16. Ascetic Life

The way of compassion is also the way of sorrow .

Ascetic L IFE

T HE end of self-denial
 Is not to rack the flesh,
Of needless pain in heart and brain
 Adding yet burdens fresh.

It is to school the spirit
 Till this reveals to sense
How patience meek through all must seek,
 And yet through all dispense;

Must look for love the perfect,
 For truth the perfect end;
Not for the prize before the eyes
 But that unseen contend.

Yet must we strive, provided
 To fail on earth of each;
Must nurse no doubt but still hold out
 To reach what's out of reach,

The lesser purpose round us
 Shall gain the lesser meed,
And take its fill; the greater, still
 Go empty and in need.

The world unfolds her treasures;
 It sighs but does not stay;
O'er secret parts of human hearts
 It yearns, but moves away.

Perchance its goal awaits it:
 We dream but do not see;
If we but knew, our pains were few—
 Ah, light our task would be!

Task, do I say?
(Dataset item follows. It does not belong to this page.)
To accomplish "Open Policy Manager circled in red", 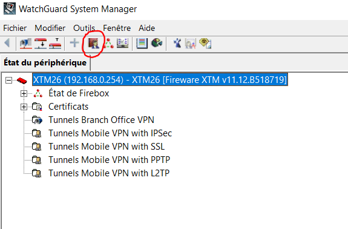I will point(93,43).
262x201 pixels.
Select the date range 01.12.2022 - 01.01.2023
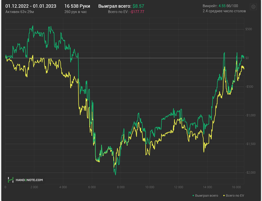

What spirit
 Would pause on things of earth,
Did bright and clear that star appear
 Whence all our stars draw birth?

To act as if with knowledge
 Is here meanwhile our lot,
And to forego but not to know—
 Asking, but answer'd not.

One thing is certain only—
 That which we burn to find
Earth cannot give; for this to live
 Dares not the man of mind.

And so by self-denial
 His great shall school his less,
'Twixt soul and star to lift no bar—
 Because the end may bless.

O well for those who labour
 Their daily bread to eat,
And God at last bless those who fast,
 Desiring ghostly meat!
The Path of the Cross is the Path of the Mystical Rose, though Rose and Cross are joined. That which they form together ceases to be a path of sorrow .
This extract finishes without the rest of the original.